◆ **WHAT TO DO**:
When you return the entries, keep every word and mark exactly as it is.

◆ **DATA PROVIDED**:
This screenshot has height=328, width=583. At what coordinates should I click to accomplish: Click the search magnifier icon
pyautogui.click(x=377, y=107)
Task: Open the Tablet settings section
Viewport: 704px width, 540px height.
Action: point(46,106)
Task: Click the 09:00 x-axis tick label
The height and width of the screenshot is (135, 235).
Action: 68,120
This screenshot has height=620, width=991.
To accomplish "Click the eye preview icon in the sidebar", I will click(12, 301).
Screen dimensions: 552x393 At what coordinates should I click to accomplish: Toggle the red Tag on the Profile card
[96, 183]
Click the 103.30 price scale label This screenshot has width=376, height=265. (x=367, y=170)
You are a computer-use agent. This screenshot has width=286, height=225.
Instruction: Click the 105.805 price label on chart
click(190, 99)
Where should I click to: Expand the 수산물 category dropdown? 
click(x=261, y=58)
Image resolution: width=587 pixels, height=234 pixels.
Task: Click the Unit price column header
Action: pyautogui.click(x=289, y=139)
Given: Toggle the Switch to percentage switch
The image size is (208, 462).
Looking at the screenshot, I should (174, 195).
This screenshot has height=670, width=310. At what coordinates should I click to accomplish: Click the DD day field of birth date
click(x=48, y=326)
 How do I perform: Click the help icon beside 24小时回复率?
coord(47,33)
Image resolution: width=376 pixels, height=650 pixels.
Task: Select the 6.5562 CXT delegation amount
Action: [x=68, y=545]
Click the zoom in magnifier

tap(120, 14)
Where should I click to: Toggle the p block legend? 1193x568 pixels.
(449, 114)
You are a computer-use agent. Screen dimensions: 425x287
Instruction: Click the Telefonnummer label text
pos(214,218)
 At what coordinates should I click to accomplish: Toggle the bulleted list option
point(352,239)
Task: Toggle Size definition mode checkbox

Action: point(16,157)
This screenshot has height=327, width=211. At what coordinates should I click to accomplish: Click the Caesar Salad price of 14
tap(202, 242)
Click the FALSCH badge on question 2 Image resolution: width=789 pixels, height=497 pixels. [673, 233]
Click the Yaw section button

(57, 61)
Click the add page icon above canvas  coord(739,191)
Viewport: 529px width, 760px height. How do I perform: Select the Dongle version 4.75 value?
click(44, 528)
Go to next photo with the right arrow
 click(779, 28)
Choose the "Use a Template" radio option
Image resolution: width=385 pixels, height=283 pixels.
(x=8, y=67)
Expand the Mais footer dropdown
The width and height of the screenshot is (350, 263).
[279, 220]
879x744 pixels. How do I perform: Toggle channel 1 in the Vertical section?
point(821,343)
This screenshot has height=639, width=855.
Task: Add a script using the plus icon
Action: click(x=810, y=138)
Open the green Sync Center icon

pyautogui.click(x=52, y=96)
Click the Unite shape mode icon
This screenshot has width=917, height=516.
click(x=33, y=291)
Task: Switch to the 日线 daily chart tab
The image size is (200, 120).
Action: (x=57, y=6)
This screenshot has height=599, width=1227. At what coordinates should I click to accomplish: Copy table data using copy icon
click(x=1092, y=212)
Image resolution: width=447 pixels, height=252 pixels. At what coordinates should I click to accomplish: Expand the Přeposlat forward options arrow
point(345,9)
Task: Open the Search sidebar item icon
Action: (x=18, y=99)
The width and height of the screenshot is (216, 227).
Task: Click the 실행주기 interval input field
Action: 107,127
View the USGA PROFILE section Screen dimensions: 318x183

◆ **YOUR RESPONSE**:
This screenshot has height=328, width=583. At what coordinates should I click to accomplish: Click the search magnifier icon
pyautogui.click(x=377, y=107)
Task: Open the Tablet settings section
Viewport: 704px width, 540px height.
Action: point(46,106)
Task: Click the 09:00 x-axis tick label
The height and width of the screenshot is (135, 235).
Action: 68,120
This screenshot has height=620, width=991.
To accomplish "Click the eye preview icon in the sidebar", I will click(12, 301).
Screen dimensions: 552x393 At what coordinates should I click to accomplish: Toggle the red Tag on the Profile card
[96, 183]
Click the 103.30 price scale label This screenshot has width=376, height=265. (x=367, y=170)
You are a computer-use agent. This screenshot has width=286, height=225.
Instruction: Click the 105.805 price label on chart
click(190, 99)
Where should I click to: Expand the 수산물 category dropdown? 
click(x=261, y=58)
Image resolution: width=587 pixels, height=234 pixels.
Task: Click the Unit price column header
Action: pyautogui.click(x=289, y=139)
Given: Toggle the Switch to percentage switch
The image size is (208, 462).
Looking at the screenshot, I should (174, 195).
This screenshot has height=670, width=310. At what coordinates should I click to accomplish: Click the DD day field of birth date
click(x=48, y=326)
 How do I perform: Click the help icon beside 24小时回复率?
coord(47,33)
Image resolution: width=376 pixels, height=650 pixels.
Task: Select the 6.5562 CXT delegation amount
Action: [x=68, y=545]
Click the zoom in magnifier

tap(120, 14)
Where should I click to: Toggle the p block legend? 1193x568 pixels.
(449, 114)
You are a computer-use agent. Screen dimensions: 425x287
Instruction: Click the Telefonnummer label text
pos(214,218)
 At what coordinates should I click to accomplish: Toggle the bulleted list option
point(352,239)
Task: Toggle Size definition mode checkbox

Action: point(16,157)
This screenshot has height=327, width=211. At what coordinates should I click to accomplish: Click the Caesar Salad price of 14
tap(202, 242)
Click the FALSCH badge on question 2 Image resolution: width=789 pixels, height=497 pixels. [673, 233]
Click the Yaw section button

(57, 61)
Click the add page icon above canvas  coord(739,191)
Viewport: 529px width, 760px height. How do I perform: Select the Dongle version 4.75 value?
click(44, 528)
Go to next photo with the right arrow
 click(779, 28)
Choose the "Use a Template" radio option
Image resolution: width=385 pixels, height=283 pixels.
(x=8, y=67)
Expand the Mais footer dropdown
The width and height of the screenshot is (350, 263).
[279, 220]
879x744 pixels. How do I perform: Toggle channel 1 in the Vertical section?
point(821,343)
This screenshot has height=639, width=855.
Task: Add a script using the plus icon
Action: click(x=810, y=138)
Open the green Sync Center icon

pyautogui.click(x=52, y=96)
Click the Unite shape mode icon
This screenshot has width=917, height=516.
click(x=33, y=291)
Task: Switch to the 日线 daily chart tab
The image size is (200, 120).
Action: (x=57, y=6)
This screenshot has height=599, width=1227. At what coordinates should I click to accomplish: Copy table data using copy icon
click(x=1092, y=212)
Image resolution: width=447 pixels, height=252 pixels. At what coordinates should I click to accomplish: Expand the Přeposlat forward options arrow
point(345,9)
Task: Open the Search sidebar item icon
Action: (x=18, y=99)
The width and height of the screenshot is (216, 227).
Task: Click the 실행주기 interval input field
Action: 107,127
View the USGA PROFILE section Screen dimensions: 318x183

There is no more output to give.